И когда
теперь я нахожу у Плеханова под датой 28 октября 1917 года: "...не потому огорчают меня события последних дней, чтобы я не хотел торжества
рабочего класса в России, а именно потому что я призываю его всеми силами души... <приходится> вспомнить замечания Энгельса, что для рабочего
класса не может быть большего исторического несчастья, как захват политической власти в такое время, когда он к этому еще не готов"; <этот
захват> "заставит отступить его далеко от позиций, завоеванных в феврале и марте нынешнего года..."<Плеханов - "Открытое письмо к петроградским
рабочим" (газета "Единство" 28.10.17)>, я ясно восстанавливаю, что вот так думал и Фастенко.
Когда он вернулся в Россию, его, в уважение к старым подпольным заслугам, усиленно выдвигали, и он мог занять важный пост, - но он не хотел
этого, взял скромную должность в издательстве "Правды", потом еще скромней, потом перешел в трест "Мосгороформление" и там работал совсем уж
незаметно.
Я удивлялся: почему такой уклончивый путь? Он непонятно отвечал: "Старого пса к цепи не приучишь".

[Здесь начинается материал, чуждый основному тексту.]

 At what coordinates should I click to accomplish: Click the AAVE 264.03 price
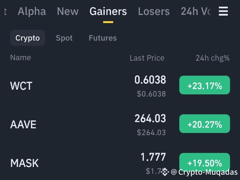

Понимая, что сделать ничего нельзя, Фастенко по-человечески просто хотел остаться целым. Он уже перешел на тихую маленькую пенсию (не
персональную вовсе, потому что это влекло бы за собой напоминание, что он был близок ко многим расстрелянным) - и так бы он, может, дотянул до
1953 года. Но на беду арестовали его соседа по квартире - вечно пьяного беспутного писателя Л. С-ва, который в пьяном виде где-то похвалялся
пистолетом. Пистолет же есть обязательный террор, а Фастенко с его давним социал-демократическим прошлым - уж вылитый террорист. И вот теперь
следователь клепал ему террор, а заодно, разумеется, службу во французкой и канадской разведке, а значит и осведомителем царской
охранки.<Излюбленный мотив Сталина: каждому арестованному однопартийцу (и вообще бывшему революционеру) приписывать службу в царской охранке. От
нестерпимой подозрительности? Или... по внутреннему чувству?.. по аналогии?..> И в 1945 году за свою сытую зарплату сытый следователь совершенно
серьезно листал архивы провинциальных жандармских управлений, и писал совершенно серьезные протоколы допросов о конспиративных кличках, паролях,
явках и собраниях 1903-го года.
А старушка-жена (детей у них не было) в разрешенный десятый день передавала Анатолию Ильичу доступные ей передачи: кусочек черного хлеба
граммов на триста (ведь он покупался на базаре и стоил сто рублей килограмм!), да дюжину вареных облупленных (а на обыске еще и проколотых
шилом) картофелин. И вид этих убогих - действительно святых! - передач разрывал сердце.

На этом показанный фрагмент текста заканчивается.